- Extracted data:
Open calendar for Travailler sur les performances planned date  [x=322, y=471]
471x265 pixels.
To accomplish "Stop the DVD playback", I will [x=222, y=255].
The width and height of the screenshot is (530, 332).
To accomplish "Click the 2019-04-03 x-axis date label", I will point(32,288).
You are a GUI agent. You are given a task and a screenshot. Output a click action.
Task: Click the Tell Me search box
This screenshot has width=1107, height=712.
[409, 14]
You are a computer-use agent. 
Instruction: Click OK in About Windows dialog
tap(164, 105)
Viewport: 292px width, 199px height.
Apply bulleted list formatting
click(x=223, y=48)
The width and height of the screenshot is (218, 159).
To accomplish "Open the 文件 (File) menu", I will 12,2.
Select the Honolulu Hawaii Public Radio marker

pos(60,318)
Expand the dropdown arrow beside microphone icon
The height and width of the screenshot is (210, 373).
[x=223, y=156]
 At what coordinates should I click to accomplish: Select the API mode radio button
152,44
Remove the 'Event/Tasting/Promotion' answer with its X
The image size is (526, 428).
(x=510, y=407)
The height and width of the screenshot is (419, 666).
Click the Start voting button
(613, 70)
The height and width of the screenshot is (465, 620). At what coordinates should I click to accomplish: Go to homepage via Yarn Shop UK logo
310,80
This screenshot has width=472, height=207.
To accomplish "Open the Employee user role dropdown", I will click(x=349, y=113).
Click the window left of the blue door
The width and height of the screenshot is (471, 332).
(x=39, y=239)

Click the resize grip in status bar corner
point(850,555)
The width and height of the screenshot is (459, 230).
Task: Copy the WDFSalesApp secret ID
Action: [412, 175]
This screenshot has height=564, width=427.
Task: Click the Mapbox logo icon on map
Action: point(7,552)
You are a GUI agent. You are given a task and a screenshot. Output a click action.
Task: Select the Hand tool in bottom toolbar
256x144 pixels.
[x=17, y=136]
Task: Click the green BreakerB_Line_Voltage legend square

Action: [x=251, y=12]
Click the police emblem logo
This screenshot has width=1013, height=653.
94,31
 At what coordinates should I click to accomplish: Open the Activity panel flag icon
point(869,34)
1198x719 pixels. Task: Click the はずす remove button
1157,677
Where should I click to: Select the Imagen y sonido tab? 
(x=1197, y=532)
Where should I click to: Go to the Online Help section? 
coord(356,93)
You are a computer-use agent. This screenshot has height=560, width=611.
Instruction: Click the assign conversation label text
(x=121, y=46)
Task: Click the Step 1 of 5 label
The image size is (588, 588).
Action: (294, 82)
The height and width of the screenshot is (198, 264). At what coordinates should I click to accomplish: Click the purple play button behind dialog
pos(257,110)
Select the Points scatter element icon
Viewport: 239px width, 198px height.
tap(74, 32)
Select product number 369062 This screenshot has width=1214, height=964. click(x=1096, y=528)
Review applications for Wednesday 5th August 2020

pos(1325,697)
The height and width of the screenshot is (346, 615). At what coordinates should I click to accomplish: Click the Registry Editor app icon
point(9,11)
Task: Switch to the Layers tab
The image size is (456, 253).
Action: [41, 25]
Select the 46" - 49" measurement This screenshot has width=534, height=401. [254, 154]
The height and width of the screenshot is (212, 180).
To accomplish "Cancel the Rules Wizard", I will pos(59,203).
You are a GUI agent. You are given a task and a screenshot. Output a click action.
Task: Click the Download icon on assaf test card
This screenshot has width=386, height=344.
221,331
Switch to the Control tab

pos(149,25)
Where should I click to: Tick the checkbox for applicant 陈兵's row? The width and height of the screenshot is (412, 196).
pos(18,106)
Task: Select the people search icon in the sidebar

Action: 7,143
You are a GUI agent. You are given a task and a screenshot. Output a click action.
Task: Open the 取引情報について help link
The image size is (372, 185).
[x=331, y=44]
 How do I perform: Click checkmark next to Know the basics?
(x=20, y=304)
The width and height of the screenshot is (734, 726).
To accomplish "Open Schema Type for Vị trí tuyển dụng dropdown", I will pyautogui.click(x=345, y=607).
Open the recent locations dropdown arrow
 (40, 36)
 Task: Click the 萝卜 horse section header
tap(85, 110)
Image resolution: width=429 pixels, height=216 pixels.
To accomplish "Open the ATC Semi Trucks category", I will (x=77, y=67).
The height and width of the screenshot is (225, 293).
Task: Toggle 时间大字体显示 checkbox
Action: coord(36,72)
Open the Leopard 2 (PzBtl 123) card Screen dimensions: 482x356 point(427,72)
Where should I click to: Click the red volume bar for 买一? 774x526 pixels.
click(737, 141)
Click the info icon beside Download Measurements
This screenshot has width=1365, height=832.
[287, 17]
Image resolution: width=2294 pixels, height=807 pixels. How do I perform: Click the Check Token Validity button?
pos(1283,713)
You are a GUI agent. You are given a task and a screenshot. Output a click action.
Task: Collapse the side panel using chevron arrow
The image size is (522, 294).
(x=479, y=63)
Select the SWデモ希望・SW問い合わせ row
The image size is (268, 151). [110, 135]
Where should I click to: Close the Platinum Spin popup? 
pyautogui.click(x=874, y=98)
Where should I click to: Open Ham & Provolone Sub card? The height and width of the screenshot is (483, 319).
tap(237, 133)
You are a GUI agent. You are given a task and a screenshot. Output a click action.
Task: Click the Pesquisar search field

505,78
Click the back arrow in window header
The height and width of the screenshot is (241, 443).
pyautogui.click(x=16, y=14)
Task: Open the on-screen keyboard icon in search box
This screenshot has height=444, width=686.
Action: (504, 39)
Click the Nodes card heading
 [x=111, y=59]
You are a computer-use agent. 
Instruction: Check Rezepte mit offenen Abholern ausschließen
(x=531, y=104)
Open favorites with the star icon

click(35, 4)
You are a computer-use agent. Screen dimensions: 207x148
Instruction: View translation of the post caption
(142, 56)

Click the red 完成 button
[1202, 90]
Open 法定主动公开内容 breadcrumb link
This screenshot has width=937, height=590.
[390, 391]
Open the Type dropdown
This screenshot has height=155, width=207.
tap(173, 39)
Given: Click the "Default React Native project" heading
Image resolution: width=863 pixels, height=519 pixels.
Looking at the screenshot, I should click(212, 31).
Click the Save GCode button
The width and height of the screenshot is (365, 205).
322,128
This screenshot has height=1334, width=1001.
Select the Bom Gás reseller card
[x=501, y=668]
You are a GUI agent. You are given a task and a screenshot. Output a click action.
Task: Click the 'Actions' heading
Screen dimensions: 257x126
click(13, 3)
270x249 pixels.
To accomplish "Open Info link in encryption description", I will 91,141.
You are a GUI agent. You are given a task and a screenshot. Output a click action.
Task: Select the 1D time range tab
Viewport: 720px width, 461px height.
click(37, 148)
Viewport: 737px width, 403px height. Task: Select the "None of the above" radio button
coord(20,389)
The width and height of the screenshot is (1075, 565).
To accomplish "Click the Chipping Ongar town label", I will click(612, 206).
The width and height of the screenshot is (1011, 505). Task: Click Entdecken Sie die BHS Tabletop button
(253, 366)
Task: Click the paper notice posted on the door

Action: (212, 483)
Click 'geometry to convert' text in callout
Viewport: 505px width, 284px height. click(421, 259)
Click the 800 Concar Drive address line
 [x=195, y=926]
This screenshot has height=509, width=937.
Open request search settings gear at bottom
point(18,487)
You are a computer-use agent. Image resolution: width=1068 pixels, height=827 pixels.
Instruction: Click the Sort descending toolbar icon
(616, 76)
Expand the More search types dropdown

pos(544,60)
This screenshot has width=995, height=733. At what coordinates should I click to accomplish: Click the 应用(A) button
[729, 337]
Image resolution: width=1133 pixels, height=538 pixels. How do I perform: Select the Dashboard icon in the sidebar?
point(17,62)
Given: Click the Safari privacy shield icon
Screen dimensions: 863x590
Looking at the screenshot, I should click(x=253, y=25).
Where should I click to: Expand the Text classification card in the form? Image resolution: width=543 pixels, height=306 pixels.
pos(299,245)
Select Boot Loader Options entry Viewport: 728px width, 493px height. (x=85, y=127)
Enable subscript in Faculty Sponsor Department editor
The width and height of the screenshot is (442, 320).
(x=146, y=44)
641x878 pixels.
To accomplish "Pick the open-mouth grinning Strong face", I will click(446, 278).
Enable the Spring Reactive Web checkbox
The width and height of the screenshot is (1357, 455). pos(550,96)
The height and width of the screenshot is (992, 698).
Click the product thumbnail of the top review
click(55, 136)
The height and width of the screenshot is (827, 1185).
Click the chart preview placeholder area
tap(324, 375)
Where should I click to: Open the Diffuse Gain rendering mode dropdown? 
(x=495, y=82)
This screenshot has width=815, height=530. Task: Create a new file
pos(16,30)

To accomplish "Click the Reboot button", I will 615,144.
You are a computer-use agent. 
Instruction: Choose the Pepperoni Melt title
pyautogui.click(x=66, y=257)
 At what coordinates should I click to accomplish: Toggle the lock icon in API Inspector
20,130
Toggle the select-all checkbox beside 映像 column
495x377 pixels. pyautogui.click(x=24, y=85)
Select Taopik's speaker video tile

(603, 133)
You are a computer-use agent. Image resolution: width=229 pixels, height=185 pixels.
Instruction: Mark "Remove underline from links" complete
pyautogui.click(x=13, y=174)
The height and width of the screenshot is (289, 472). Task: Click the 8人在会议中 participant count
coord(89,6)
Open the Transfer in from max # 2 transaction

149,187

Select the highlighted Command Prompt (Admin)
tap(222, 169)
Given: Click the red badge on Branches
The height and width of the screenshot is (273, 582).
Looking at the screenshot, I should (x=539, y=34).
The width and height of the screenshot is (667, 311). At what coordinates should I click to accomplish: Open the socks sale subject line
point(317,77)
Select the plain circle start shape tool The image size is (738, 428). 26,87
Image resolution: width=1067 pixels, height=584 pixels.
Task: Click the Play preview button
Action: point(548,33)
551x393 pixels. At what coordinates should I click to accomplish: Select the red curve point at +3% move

- Instructions to follow:
Please return all lines in the material above that include the word "date".

- Final answer:
Open calendar for Travailler sur les performances planned date  [x=322, y=471]
To accomplish "Click the 2019-04-03 x-axis date label", I will point(32,288).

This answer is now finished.